City Gets It Wrong…Again : Santa Monica Dispatch

City Gets It Wrong…Again

Council members Bobby Shriver and Ken Genser’s frustration at Tuesday night’s Council meeting was almost palpable as they each tried, and failed, to engage their fellow Council members and City staff in a serious discussion of whether the City should declare a city-wide moratorium that would put proposed projects on hold until the revision of the General Plan is complete.

Planning Director Eileen Fogarty’s report to the Council had summarized some of the possibilities for development in the industrial lands that would be considered during the drafting of the revision of the General Plan. In addition, she had outlined ways of dealing with the large number of potential projects that City Hall has received. The alternatives are a moratorium on all development, a moratorium with exceptions for projects undertaken via a development agreement, revised development standards and maintenance of the status quo.

City Attorney Marcia Moutrie and Deputy City Attorney Barry Rosenbaun had evaluated the efficacy of the alternative means of dealing with current projects – from a legal point of view. Their preference was an interim ordinance that would cover only the industrial lands.

Several residents had spoken in favor of a city-wide moratorium.

When questioned by Genser and then Shriver, the attorneys continued to focus on the legal aspects, alleging that a city-wide moratorium would be hard to craft and defend.


Neither they nor other staff members addressed the advantages of a city-wide moratorium, though Fogarty’s staff report made a solid case for it, as Genser noted.

The other Council members, Mayor Pro Tem Herb Katz, who presided, Bob Holbrook and Pam O’Connor seemed uninterested in discussing the various questions raised by Genser, Shriver and the attorneys.

Ultimately, the Council directed staff to prepare an interim ordinance with revised development standards, a square-footage limit and a maximum number of units for a development agreement that would apply only to the industrial lands.

Shriver concluded by noting that if the City got the General Plan revision wrong, the negative impacts would be felt throughout the Westside, as well as here.

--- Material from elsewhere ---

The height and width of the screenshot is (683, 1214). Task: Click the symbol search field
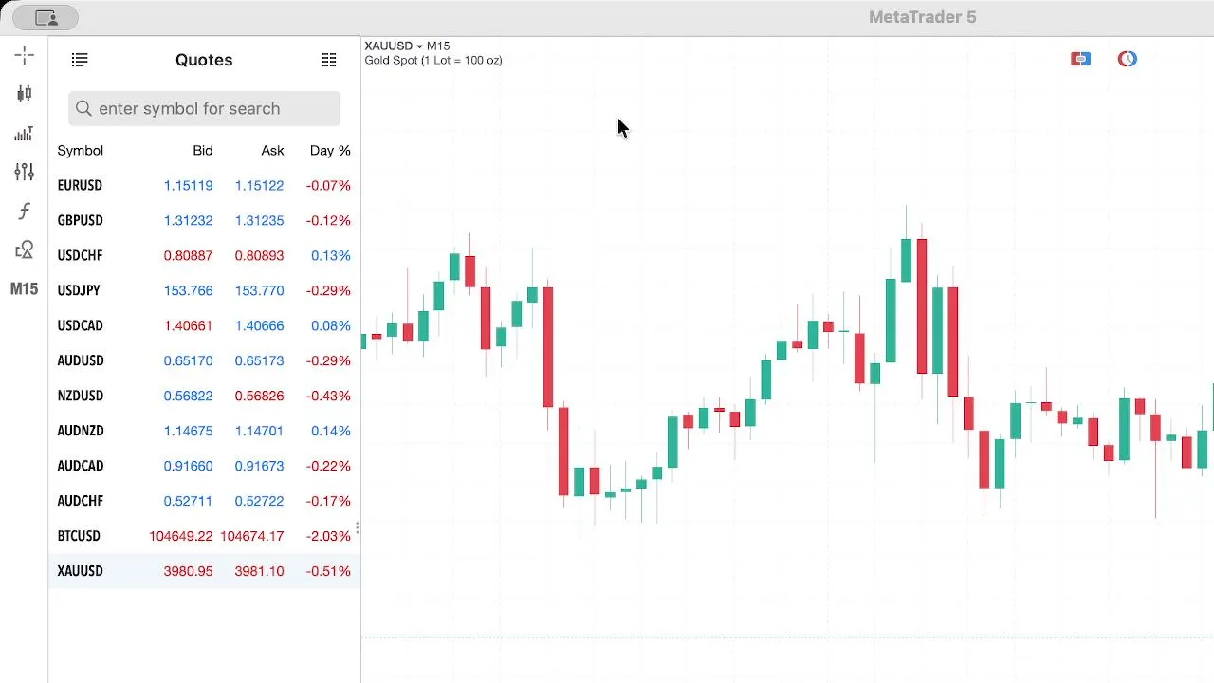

He’s right, of course. For generations, Santa Monica has been a Southern California icon, the pluperfect beach town – gorgeous, full of weather, naturally anarchic, low key. With Malibu, it was the epicenter of the surfing in its early days. In the era of great beach clubs, it had 11. In the 1930s, its north beach was dubbed the Gold Coast, perhaps because publishing powerhouse William Randolph Hearst, oil tycoon J. Paul Getty, Hollywood’s “boy genius” Irving Thalberg and his wife Norma
Shearer, four of the five founders of Hollywood and a flock of stars all had houses there.

Long ago, Santa Monica became one of those legendary places that everyone everywhere knows about – whether they’ve been here or not.

But, after years of heedless growth and mindless promotion, it’s chiefly notable for overdevelopment, traffic congestion and bad municipal manners.

And the revision of the General Plan is our last shot at restoring, preserving and refining the peerless beach town that City Hall hijacked some time ago.